Oxygen-18 isotope exchange and equilibration processes over preoxidised and promoted ceria. Part I. 15N18O(g) or (18O2+16O2(g))

Abstract Changes effected in the isotopic composition of monolayer equivalent amounts of 15 N 18 O or equimolar ( 18 O 2 + 16 O 2 ) probe gases by contact with pure or rhodia-promoted CeO 2 and ZrO 2 are reported and analysed. A prerequisite for efficient and selective promotion of the R 0 -type homophase exchange process, 18 O 2(g) + 16 O 2(g) →2 18 O 16 O (g) at 295 K over preoxidised samples was dispersal thereon of ≥2 wt% rhodia originated from chloride-free precursors. Temperatures for onset of heterophase isotope exchange over preoxidised CeO 2 or ZrO 2 under T-ramp were 790 or 873 K. However, dispersion of 0.5, 2.0 or 4.0 at.% rhodia thereon resulted in onset of 18 O 2(g) +2 16 O 2− (s) → 16 O 2(g) +2 18 O 2− (s) heterophase exchange at progressively lower temperatures.
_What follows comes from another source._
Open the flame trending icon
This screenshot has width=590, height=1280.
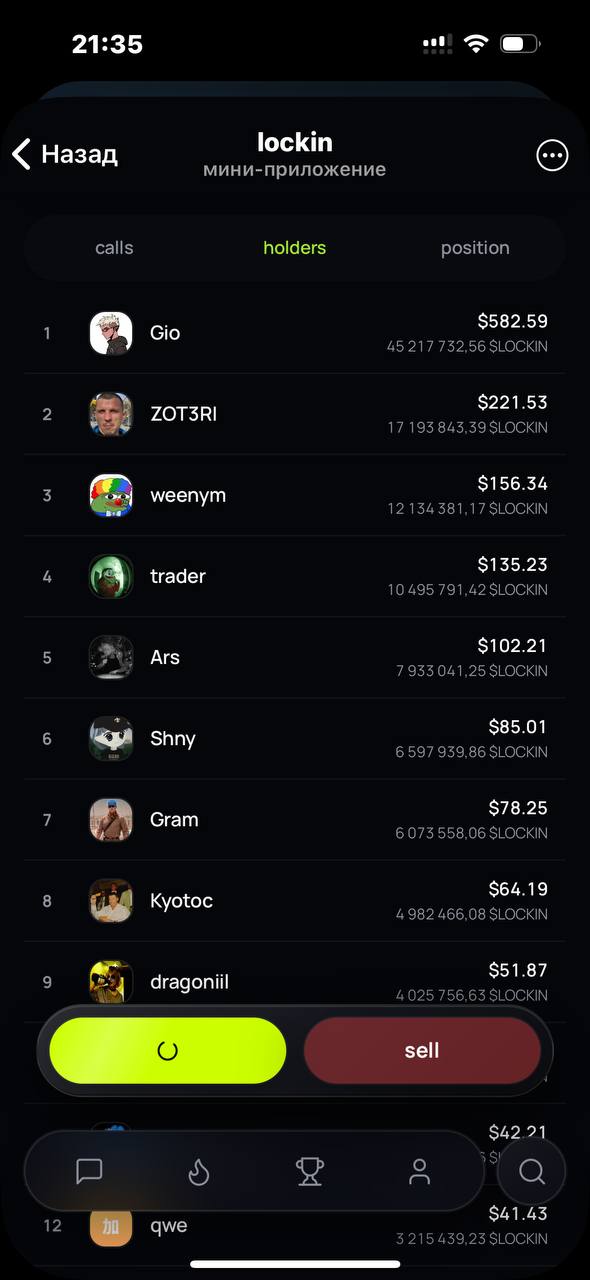pyautogui.click(x=199, y=1171)
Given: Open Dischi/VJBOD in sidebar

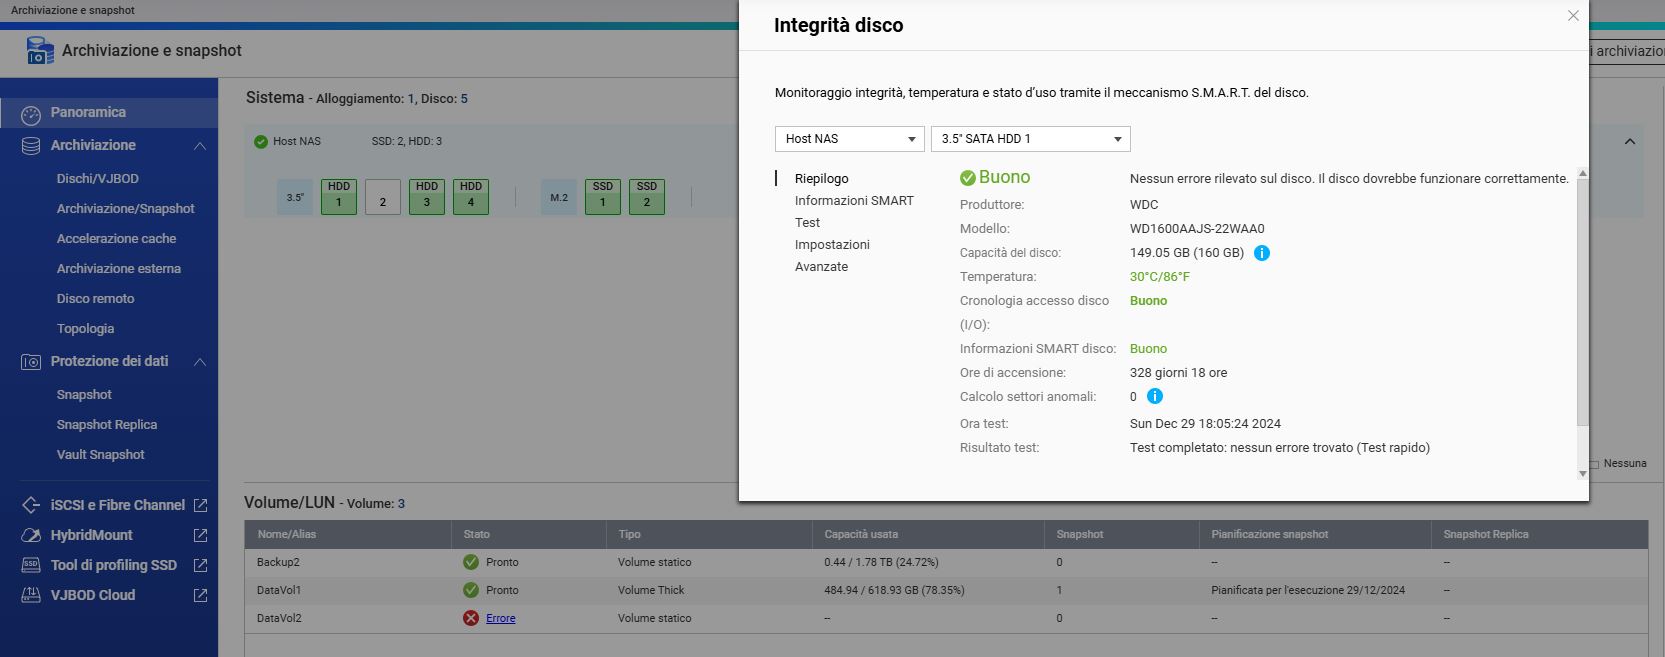Looking at the screenshot, I should pyautogui.click(x=98, y=179).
Nature of the sites/mechanisms via which dispersed rhodia promotes those R 0 or R 2 changes in the dioxygen probe gases are considered. Also presented are results from analagous experiments in which 15 N 18 O replaced dioxygen as probe gas over preoxidised CeO 2 or RhO x //CeO 2 . Observations under T-ramp demonstrated the onset at ca. 450 K of a decrease in 15 N 18 O mirrored by onset of an increase in 15 N 16 O . Continuation of both processes at similar rates brought about an equimolar ( 15 N 16 O+ 15 N 18 O) mixture at 700 K. The 1:1 stoichiometry of that conversion would be consistent with either of the R 1 -type heterophase oxygen isotope exchange processes 15 N 18 O (ads) + 16 O 2− (s) → 15 N 16 O (ads) + 18 O 2− (s) ; or 15 N 18 O (ads) + 16 OH − (s) → 15 N 16 O (ads) + 18 OH − (s) over preoxidised CeO 2 or 0.5% RhO x //CeO 2 . Modifications of their activity and selectivity in 15 N 18 O conversions following reductions in H 2 at 423 or 823 K are described and interpreted.